Similar to the other mowers in the Disco range, the new flagship features the proven Max Cut mower bed which has a double-swath laying option.
This is achieved by placing two swath drums on the fourth and fifth disc (from the inside) to create one narrower and one wider single swath. Claas notes this tends to be used on wet or soft ground to avoid driving on the forage.
The bed on the 4400 is pivot-mounted at its centre of gravity. An adjustable spiral spring allows the bed to fold down evenly during lowering, while two vibration dampers stabilise it as it is raised.
Two pivot points on the arm at right angles to the direction of travel are designed for ground-contour following.
The mower features active float suspension. This allows the ground pressure of the bed to be adjusted from the cab by a spool valve.
A gauge on the headstock shows the set pressure. In parked position, a mechanical latch disables the suspension system so that pressure is maintained in the circuit.
The 4400 is equipped with hydraulic non-stop collision protection. In the event of a collision, the mower bar swings back and over the obstacle thanks to a rotating pin inclined at an angle of 15°.
Oil from the collision protection system is forced into the suspension ram to further depressurise the bed.
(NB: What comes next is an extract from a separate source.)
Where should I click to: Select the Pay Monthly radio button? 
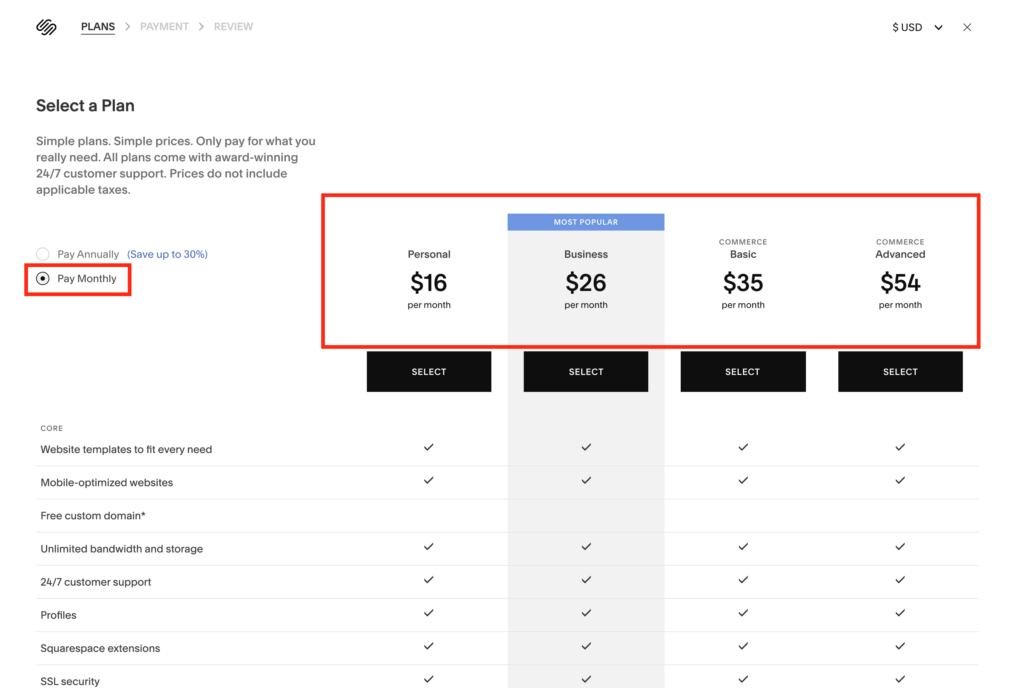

Once past the obstacle, Claas says the bed automatically swings back to its working position due to the oil pressure.
When it comes to transport, the vector folding system allows the mower to be folded vertically to a 120° position.
The unit folds by using the hydraulic break back ram. This allows the folded mower to lean backwards slightly to reduce the transport height to 4m.
Positioned diagonally behind the tractor when folded, the centre of gravity is shifted to the tractor’s longitudinal axle.